TASK OBJECTIVE:
Each record below should be written out again exactly.

'''

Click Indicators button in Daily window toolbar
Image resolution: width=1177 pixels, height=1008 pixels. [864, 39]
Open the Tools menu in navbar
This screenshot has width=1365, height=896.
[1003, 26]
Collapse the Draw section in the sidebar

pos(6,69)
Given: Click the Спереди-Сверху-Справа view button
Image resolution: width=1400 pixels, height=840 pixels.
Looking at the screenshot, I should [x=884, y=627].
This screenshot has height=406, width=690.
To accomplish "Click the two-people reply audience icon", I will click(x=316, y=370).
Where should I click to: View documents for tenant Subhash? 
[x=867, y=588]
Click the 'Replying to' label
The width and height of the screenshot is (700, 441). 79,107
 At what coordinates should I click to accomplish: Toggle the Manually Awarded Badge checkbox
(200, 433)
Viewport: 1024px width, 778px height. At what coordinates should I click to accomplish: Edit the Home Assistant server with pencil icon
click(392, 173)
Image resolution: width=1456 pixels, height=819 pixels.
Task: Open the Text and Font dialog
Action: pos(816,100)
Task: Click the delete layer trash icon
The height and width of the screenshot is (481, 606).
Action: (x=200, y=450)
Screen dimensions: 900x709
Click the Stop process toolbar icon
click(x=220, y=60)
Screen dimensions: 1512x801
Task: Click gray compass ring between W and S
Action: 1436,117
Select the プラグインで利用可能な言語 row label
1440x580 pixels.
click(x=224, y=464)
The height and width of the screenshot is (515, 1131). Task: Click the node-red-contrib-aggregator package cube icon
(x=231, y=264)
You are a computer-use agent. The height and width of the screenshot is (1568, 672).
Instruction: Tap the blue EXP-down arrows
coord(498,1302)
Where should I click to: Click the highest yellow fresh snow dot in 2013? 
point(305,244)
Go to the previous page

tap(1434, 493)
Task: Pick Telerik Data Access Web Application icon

'''

REPLY:
Click Indicators button in Daily window toolbar
Image resolution: width=1177 pixels, height=1008 pixels. [864, 39]
Open the Tools menu in navbar
This screenshot has width=1365, height=896.
[1003, 26]
Collapse the Draw section in the sidebar

pos(6,69)
Given: Click the Спереди-Сверху-Справа view button
Image resolution: width=1400 pixels, height=840 pixels.
Looking at the screenshot, I should [x=884, y=627].
This screenshot has height=406, width=690.
To accomplish "Click the two-people reply audience icon", I will click(x=316, y=370).
Where should I click to: View documents for tenant Subhash? 
[x=867, y=588]
Click the 'Replying to' label
The width and height of the screenshot is (700, 441). 79,107
 At what coordinates should I click to accomplish: Toggle the Manually Awarded Badge checkbox
(200, 433)
Viewport: 1024px width, 778px height. At what coordinates should I click to accomplish: Edit the Home Assistant server with pencil icon
click(392, 173)
Image resolution: width=1456 pixels, height=819 pixels.
Task: Open the Text and Font dialog
Action: pos(816,100)
Task: Click the delete layer trash icon
The height and width of the screenshot is (481, 606).
Action: (x=200, y=450)
Screen dimensions: 900x709
Click the Stop process toolbar icon
click(x=220, y=60)
Screen dimensions: 1512x801
Task: Click gray compass ring between W and S
Action: 1436,117
Select the プラグインで利用可能な言語 row label
1440x580 pixels.
click(x=224, y=464)
The height and width of the screenshot is (515, 1131). Task: Click the node-red-contrib-aggregator package cube icon
(x=231, y=264)
You are a computer-use agent. The height and width of the screenshot is (1568, 672).
Instruction: Tap the blue EXP-down arrows
coord(498,1302)
Where should I click to: Click the highest yellow fresh snow dot in 2013? 
point(305,244)
Go to the previous page

tap(1434, 493)
Task: Pick Telerik Data Access Web Application icon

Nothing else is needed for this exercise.